Reasons for decision
Employee share scheme (ESS) interests are considered to be 'earned' over the vesting period. Therefore, the amount of the gain calculated on the vesting of the employee share scheme interests will be fully assessable if the whole vesting period relates to Australian sourced income.
You acquired employee share scheme options under a tax deferred employee share scheme in relation to your Australian employment.
Subsection 83A-110(1) of the Income Tax Assessment Act 1997 (ITAA 1997) provides that your assessable income for the year that the deferred taxing point occurs includes the market value of the ESS interest (calculated at the deferred taxing point) reduced by the cost base of the interest.
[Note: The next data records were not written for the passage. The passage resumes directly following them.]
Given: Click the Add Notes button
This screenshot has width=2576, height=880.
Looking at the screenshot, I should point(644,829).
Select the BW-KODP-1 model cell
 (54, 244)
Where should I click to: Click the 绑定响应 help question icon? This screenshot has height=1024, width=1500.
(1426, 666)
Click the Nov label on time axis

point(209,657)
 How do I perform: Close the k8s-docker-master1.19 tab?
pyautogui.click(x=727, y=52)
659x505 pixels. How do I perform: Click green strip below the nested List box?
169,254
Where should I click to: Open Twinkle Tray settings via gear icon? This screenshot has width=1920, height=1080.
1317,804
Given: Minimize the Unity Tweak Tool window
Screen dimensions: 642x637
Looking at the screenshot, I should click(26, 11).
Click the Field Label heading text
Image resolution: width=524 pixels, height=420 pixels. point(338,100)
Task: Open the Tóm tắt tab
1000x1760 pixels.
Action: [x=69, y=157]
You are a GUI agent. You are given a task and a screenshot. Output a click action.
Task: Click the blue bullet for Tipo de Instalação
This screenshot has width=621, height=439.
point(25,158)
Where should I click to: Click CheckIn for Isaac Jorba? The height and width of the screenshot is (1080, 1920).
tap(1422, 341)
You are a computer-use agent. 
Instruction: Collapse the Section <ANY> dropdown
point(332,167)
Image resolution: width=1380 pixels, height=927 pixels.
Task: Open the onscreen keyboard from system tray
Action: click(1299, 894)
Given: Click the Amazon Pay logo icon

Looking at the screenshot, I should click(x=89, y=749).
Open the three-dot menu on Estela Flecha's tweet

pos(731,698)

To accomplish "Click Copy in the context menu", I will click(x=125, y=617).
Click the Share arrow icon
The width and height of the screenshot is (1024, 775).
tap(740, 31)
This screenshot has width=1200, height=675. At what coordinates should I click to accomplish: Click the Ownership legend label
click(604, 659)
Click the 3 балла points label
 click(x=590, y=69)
The cost base of the ESS interests includes any consideration paid or given for the ESS interests, and any other incidental costs incurred in relation to the ESS interests before the deferred taxing point occurs.
Subsection 83A-110(2) of the ITAA 1997 attributes a source to a gain that is (or would be) assessable income under subsection 83A-110(1) of the ITAA 1997. Whether the gain is ultimately included in the taxpayer's assessable income is then determined by the core residence and source rules relating to statutory income.
The assessability of statutory income is affected by the residency status of the person who derives it. The assessable income of an Australian resident will include statutory income from all sources, whether in or out of Australia. On the other hand, for a foreign resident, the assessable income includes statutory income from all Australian sources. Temporary residents are subject to tax on discounts they receive under an ESS in relation to employment in Australia.
In your case, you were a temporary resident when you were issued the shares under the ESS. Therefore, you are assessable on the ESS discount arising in relation to the shares because they are solely attributable to your Australian employment.
Temporary residents and Capital Gains Tax
In accordance with the policy of minimising Australian taxation of a temporary resident's foreign source investment income, several provisions in Subdivision 768-R effectively restricts the operation of the Australian CGT rules to a temporary resident's assets which are taxable Australian property. In short, the purpose of these rules is to treat temporary residents as if they are foreign residents for the purposes of the CGT rules.
A capital gain or loss made by a temporary resident is disregarded if the individual would not make a capital gain or loss from a CGT event, or the capital gain or loss would have been disregarded under Division 855 if they were a foreign resident when, or immediately before, the CGT event happens. This means that, for Australian tax purposes, a temporary resident will generally need to account for a capital gain or loss only in relation to a CGT asset which is 'taxable Australian property'.
Taxable Australian property includes assets that are Australian real property and assets used running a business.
In your case, you are a temporary resident who acquired shares under an ESS and you intend to sell those shares. Consequently, as the shares are not taxable Australian property you may disregard any capital gain or loss on the sale of the shares.